Satellite rainfall missions, such as Global Precipitation Measurement (GPM)—Integrated Multi-satellitE Retrievals for GPM (IMERG)—, provide 0.5 hourly rainfall products with global coverage and spatial resolution of 0.1 (∼15 km), thus offering detailed information to support landslide hazard assessment in regions with scarce ground-based rainfall measurements (Guimarães et al. 2017). Alternatively, the recently released hourly ERA5 climate reanalysis has the same spatial resolution with IMERG featuring several meteorological variables, such as precipitation intensity (Maussion et al. 2014; Turkington et al. 2014). Rainfall products with a spatial resolution of ≈10 km potentially improve our ability to link landslides activity to rainfall and aid in early warning (Nikolopoulos et al. 2017), which otherwise requires either a dense gauge network (<10 km resolution), or a ground-based rainfall radar network. Although new conversion methods and sensors have improved the precision of satellite estimates and rainfall reanalyses (Duan et al. 2015; Crisologo and Heistermann 2019), assessments of the accuracy of satellite rainfall estimates and reanalysis products show weak performances particularly in mountainous regions (Martin and Scherer 1973; Hong et al. 2006; Andermann et al. 2011), which is a shortcoming for landslide nowcasts (Xu et al. 2017; Kirschbaum and Stanley 2018; Brunetti et al. 2018). Another important deficit is the inaccurate estimates of high intensity and convective rainfalls (Kirschbaum et al. 2009; Kidd et al. 2013; Chikalamo et al. 2020). For example, satellite-based rainfall products underestimate accumulated rainfall amounts, when compared with accumulations obtained from ground-based radars (Kubota et al. 2014; Speirs et al. 2017), which are operationally used for landslide early warning only by a handful of countries such as Japan and Taiwan (Chiang and Chang 2009; Osanai et al. 2010).

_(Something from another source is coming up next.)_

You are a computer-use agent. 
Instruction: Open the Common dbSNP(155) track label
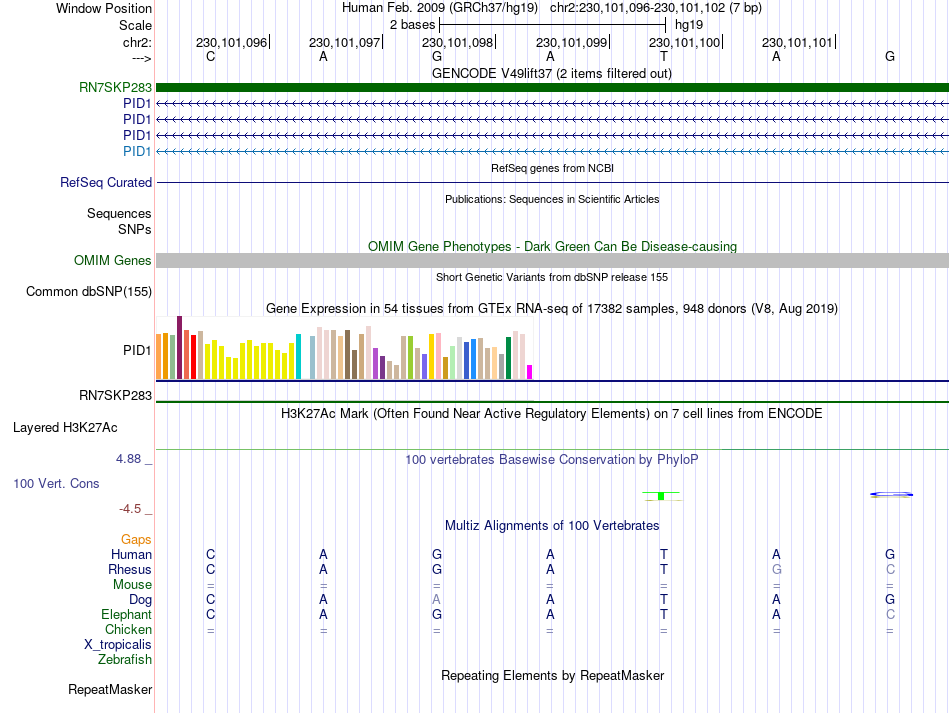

Landslide hazard often relies on the determination of critical thresholds for landslide initiation based on measures of rainfall intensity and duration (Leonarduzzi et al. 2017; Tang et al. 2019). As other factors exist that determine how rainfall translates into increased landslide activity, these thresholds are usually determined empirically using historical data and commonly apply to individual geographic regions only (Tang et al. 2019). An adequate model should primarily hindcast landslide activity temporally (Liao et al. 2010; Chikalamo et al. 2020). Spatially distributed rainfall estimates may further increase the predictive power of landslide models as long as they capture the spatial patterns of rainfall and duration (Rossi et al. 2017b). For example, commonly the grids of satellite rainfall estimates in which landslides occurred are used as the sole input to train nowcasting models. Zero accumulated event rainfall limits this application, due to the landslide events that miss their rainfall location (Jia et al. 2020), in the case of accurate landslide location and time of occurrence (Froude and Petley 2018). Another bias may hinge on the missing landslide data (Chleborad et al. 2008). We refer to this property as spatial consistency which means that a gridded rainfall product accurately captures the storm center and extent.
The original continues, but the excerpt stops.